#### [SELECTED EXCERPT]
-----
UNITED STATES

SECURITIES AND EXCHANGE COMMISSION

Washington, D.C. 20549

 


 

FORM 8-K

 


 

CURRENT REPORT

 

Pursuant to Section 13 or 15(d) of the Securities Exchange Act of 1934

 

Date of Report (Date of earliest event reported): November 13, 2019

 


 

Nuvectra Corporation

(Exact Name of Registrant as Specified in its Charter)


 

Delaware

001-37525

30-0513847

(State or Other Jurisdiction

of Incorporation)

(Commission

File Number)

(I.R.S. Employer

Identification Number)

  

5830 Granite Parkway, Suite 1100,

Plano, Texas 75024

(Address of principal executive offices, including zip code)

 

(214) 474-3103

(Registrant’s telephone number, including area code)

 

(Former name or former address, if changed since last report)

 


Check the appropriate box below if the Form 8-K filing is intended to simultaneously satisfy the filing obligations of the registrant under any of the following provisions:

 

Written communications pursuant to Rule 425 under the Securities Act (17 CFR 230.425)

   

Soliciting material pursuant to Rule 14a-12 under the Exchange Act (17 CFR 240.14a-12)

   

Pre-commencement communications pursuant to Rule 14d-2(b) under the Exchange Act (17 CFR 240.14d-2(b))

   

Pre-commencement communications pursuant to Rule 13e-4(c) under the Exchange Act (17 CFR 240.13e-4(c))
-----
#### [COMPLETE THE FOLLOWING]
**1.** Answer these questions about the Nuvectra Corporation Form 8-K cover page.
(a) What date is given as the date of the earliest event reported?
(b) In which state is the registrant incorporated?
(c) What telephone number is listed for the registrant?
**2.** Rewrite the part of the Nuvectra Corporation Form 8-K cover page starting at "Soliciting material pursuant" and ending at "(17 CFR 240.14d-2(b))", using "Solicitation materials" in place of "Soliciting material".
**3.** Extend the Nuvectra Corporation Form 8-K cover page, beginning after its final line.

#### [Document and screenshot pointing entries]
-----
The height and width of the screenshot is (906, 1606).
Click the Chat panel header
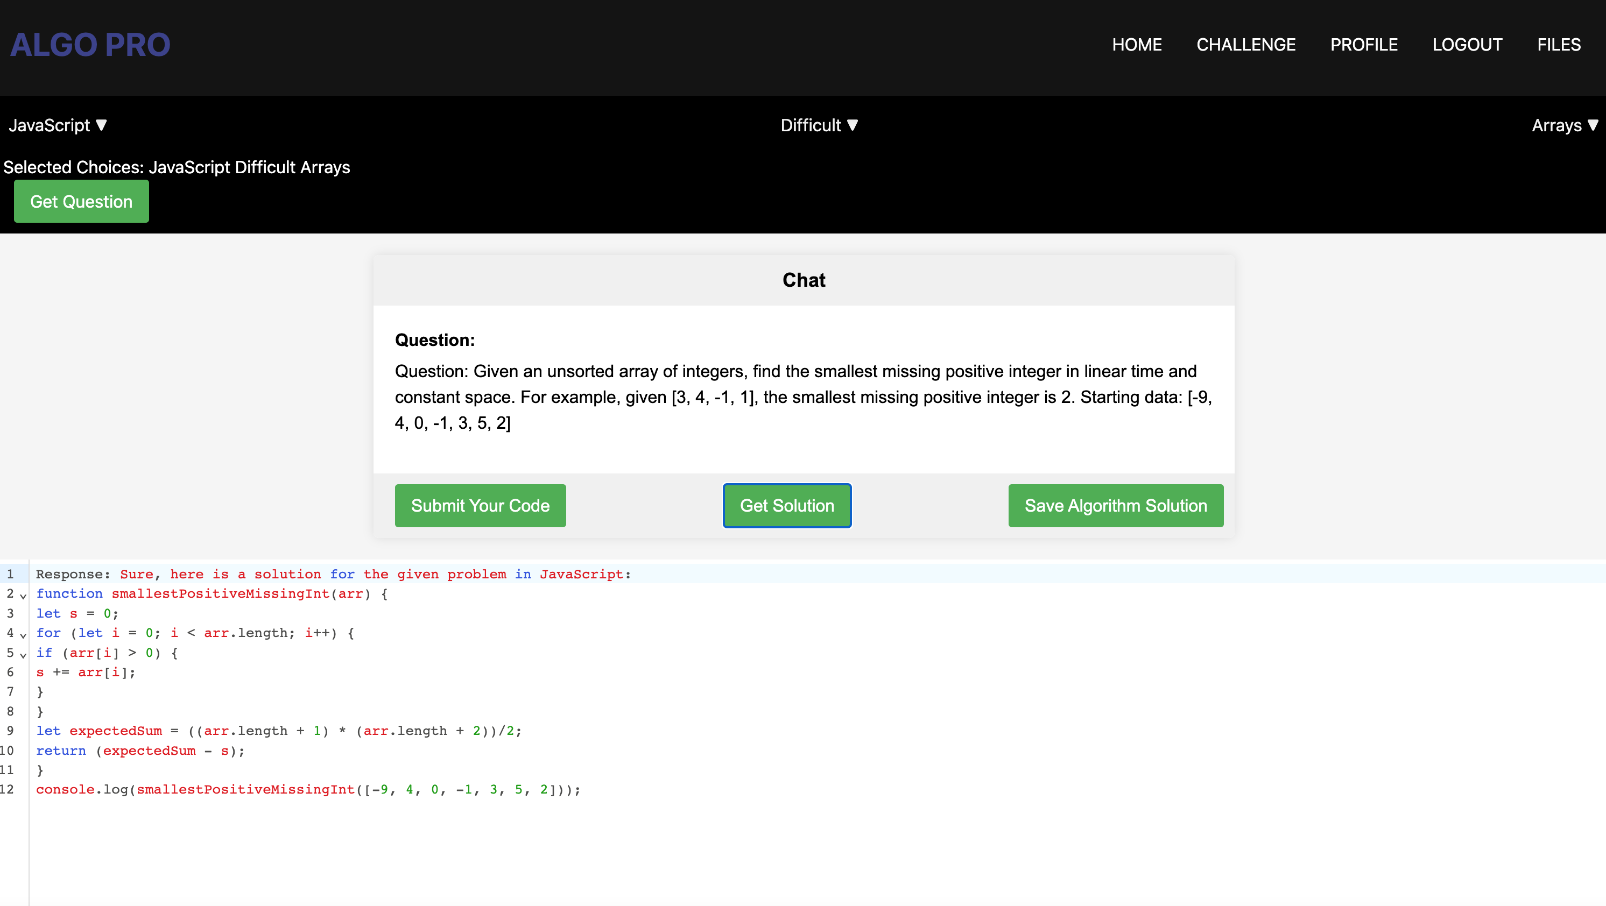[804, 279]
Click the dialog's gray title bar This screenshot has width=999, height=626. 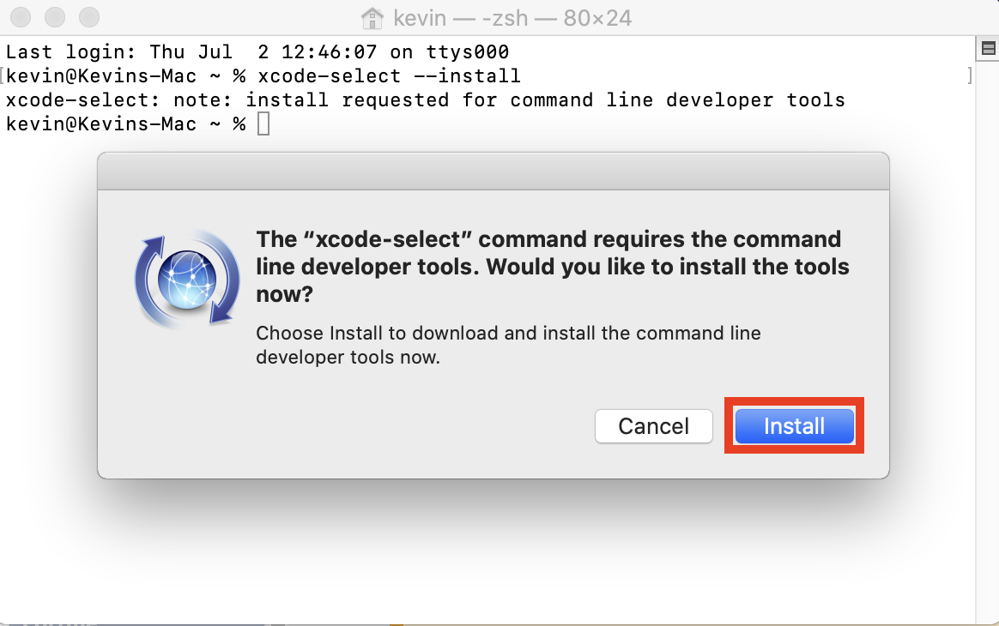[493, 172]
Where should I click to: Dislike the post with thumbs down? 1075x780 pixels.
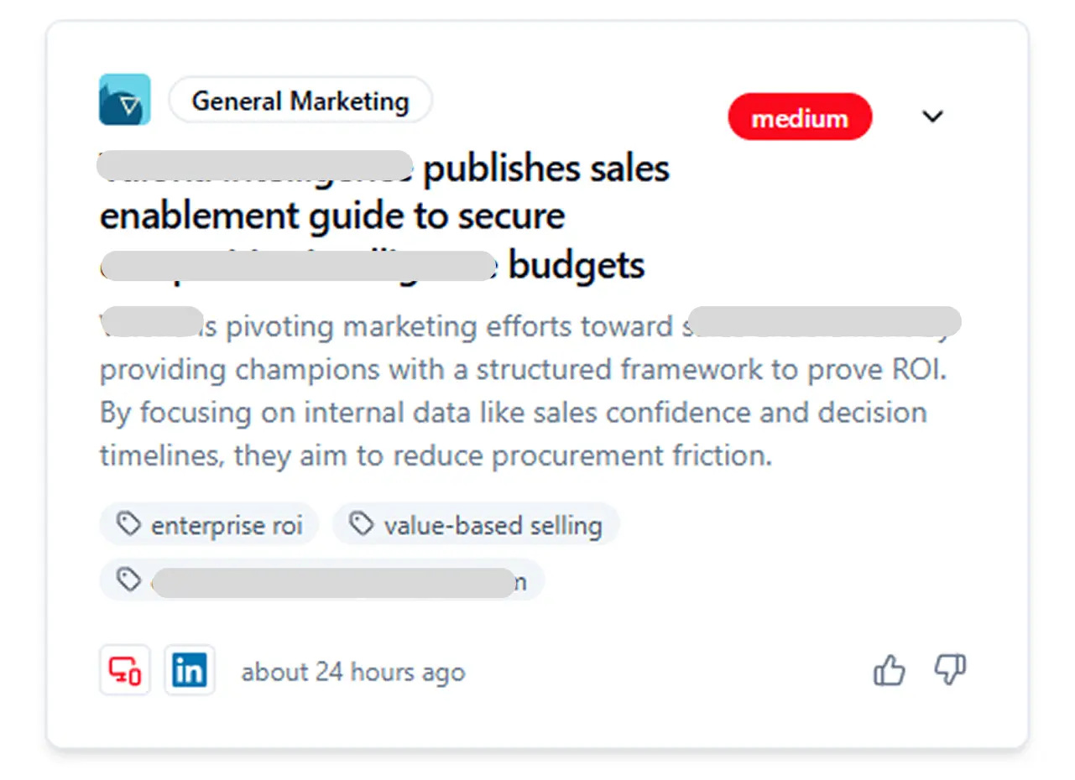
-----
#### [SOLVED PROBLEMS]
**1.**
(a) November 13, 2019
(b) Delaware
(c) (214) 474-3103

**2.**
Solicitation materials pursuant to Rule 14a-12 under the Exchange Act (17 CFR 240.14a-12)

   

Pre-commencement communications pursuant to Rule 14d-2(b) under the Exchange Act (17 CFR 240.14d-2(b))

**3.**
Securities registered pursuant to Section 12(b) of the Act:

 

Title of each class

Trading Symbol(s)

Name of each exchange on which registered

Common stock, par value $0.001

NVTR

NASDAQ Global Market

 

Indicate by check mark whether the registrant is an emerging growth company as defined in Rule 405 of the Securities Act of 1933 (§230.405 of this chapter) or Rule 12b-2 of the Securities Exchange Act of 1934 (§240.12b-2 of this chapter).

 

Emerging growth company

 

If an emerging growth company, indicate by check mark if the registrant has elected not to use the extended transition period for complying with any new or revised financial accounting standards provided pursuant to Section 13(a) of the Exchange Act.    ☒

 


 

 

 

 

Item 3.01.     Notice of Delisting or Failure to Satisfy a Continued Listing Rule or Standard; Transfer of Listing.

 

As previously disclosed, on November 12, 2019, Nuvectra Corporation (the “Company”) filed a voluntary petition for reorganization under Chapter 11 of the U.S. Bankruptcy Code in the U.S. Bankruptcy Court for the Eastern District of Texas (the “Chapter 11 Case”).

 

On November 13, 2019, the Company received a letter from the listing qualifications department staff of the Nasdaq Stock Market (“Nasdaq”) notifying the Company that, as a result of the Chapter 11 Case and in accordance with Nasdaq Listing Rules 5101, 5110(b) and IM-5101-1, Nasdaq has determined that the Company’s common stock will be delisted from Nasdaq. The letter states further that, in accordance with Nasdaq Listing Rule 5250(c)(1), the Company’s failure to timely file its Quarterly Report on Form 10-Q for the period ended September 30, 2019 serves as a separate basis for delisting. Unless the Company requests an appeal of the determination, trading of the Company’s common stock will be suspended at the opening of business on November 22, 2019 and a Form 25-NSE will be filed with the Securities and Exchange Commission (the “SEC”), which will remove the Company’s common stock from listing and registration on Nasdaq.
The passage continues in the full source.